Premier Davutoğlu: „Führer Erdoğan zu gesegnetem Marsch aufgebrochen“

Der neue türkische Premierminister Davutoglu stellt zum Amtsantritt klar: Präsident Erdogan ist und bleibt der „Führer“ der Türkei. Die „große Restaurationsbewegung in historischer Mission“ gehe weiter, das „Interregnum“ einer sekulären Türkei ist beendet.

Die selbstgesteckten Ziele der türkischen Regierung sind immens. Im Jahr 2023 wird die türkische Republik 100 Jahre alt. Bis dahin möchte die AKP die Türkei zu einer der größten Volkswirtschaften weltweit gemacht haben. Doch auch die Herausforderungen in der politischen Gegenwart sind immens. Der türkische Ministerpräsident Davutoğlu ließ keinen Zweifel daran, wer die Politik in Zukunft gestalten wird: Recep Tayyip Erdoğan und die AKP – „eine Bewegung, die das Interregnum beendet und unseren Staat restauriert hat, sagt Davutoğlu, „und dabei ist unser Präsident unser Führer“.

Die Zukunft der Türkei

Schon auf dem vergangenen Parteikongress rief Davutoğlu die Ära einer „großen Restauration“ aus, so die Sabah. Auf demselben Parteikongress wurde der ehemalige Hochschullehrer zum Nachfolger Erdoğans als Parteivorsitzender und somit auch zum neuen Ministerpräsidenten gewählt (mehr hier). Das Parteiprogramm der „Restauration“ ruft jedoch große Meinungsverschiedenheiten hervor. Während viele in dem Vorhaben eine Rückkehr zu osmanischen Idealen sehen, bezeichnen es andere als Zukunft der Republik. Ein Teil des Programms wird auch weiterhin der Kampf gegen den „Staat im Staate“ beinhalten, so das Blatt. Weiterhin soll das Regierungsprogramm Veränderungen in der Justiz, der Wirtschaft und der Verfassung beinhalten.

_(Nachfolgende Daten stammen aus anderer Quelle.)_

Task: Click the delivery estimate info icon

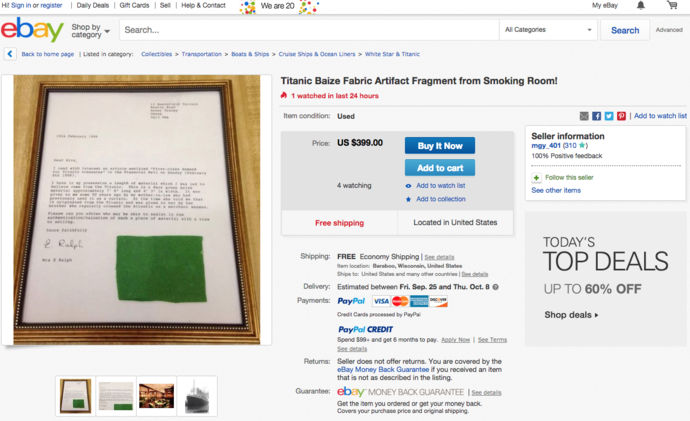Action: (x=495, y=287)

Erdogan und die Verfassung

Für Aufsehen sorgten klare Worte Davutoğlus während einer Ansprache vor Parteimitgliedern. Die AKP sei eine Bewegung, die das Interregnum beendet und den Staat restauriert habe, dabei sei Präsident Erdoğan ihr Führer, zitiert die Welt. Besonders die angestrebten Verfassungsänderungen der Regierung beäugen viele kritisch. Während die Regierung auf dem Vorteilen des Präsidialsystems beharrt, sehen Kritiker hier eine Machtverlagerung hin zu Erdoğan (mehr hier). Ein Großteil der Türken lehnt dies ab. Gemäß der jetzigen Verfassung ist Davutoğlu derjenige, der die größeren Rechte im Vergleich zu Erdogan genießt. Kritiker fragen sich nun, ob er politisch gestalten wird oder Erdoğan loyal zur Seite steht. Schon als Außenminister stand er immer hinter dem ehemaligen Ministerpräsident. Auch wenn Davutoğlu in den ersten Tagen seines Amtes in der Medienberichterstattung hinter Erdoğan zurück blieb, ließ dieser schon im Vorhinein keine Zweifel zu. „Ich möchte jenes besonders betonen: Davutoğlu ist kein Platzhalter. Jeder sollte das wissen“, zitiert Al Monitor den Staatspräsidenten.
Viele Türken betrachten die Veränderungen in der Türkei mit Sorge. Grund dafür liefern auch Äußerungen des Kolumnisten Faruk Köse, der für die parteinahe Zeitung „Akit“ schreibt: „Eine Türkei unter Davutoğlu sollte sofort den Verrat von 1924 beenden und ihre historische Verantwortung übernehmen, indem sie das Kalifat wiederbelebt“.
Unaufgeregter betrachtet dies Semi Idiz in der Hurriyet. Die „Restauration“ sei nur dazu da die eigenen Unterstützer zu befriedigen, während man eigentlich eine moderne, international angesehene Türkei schaffen würde.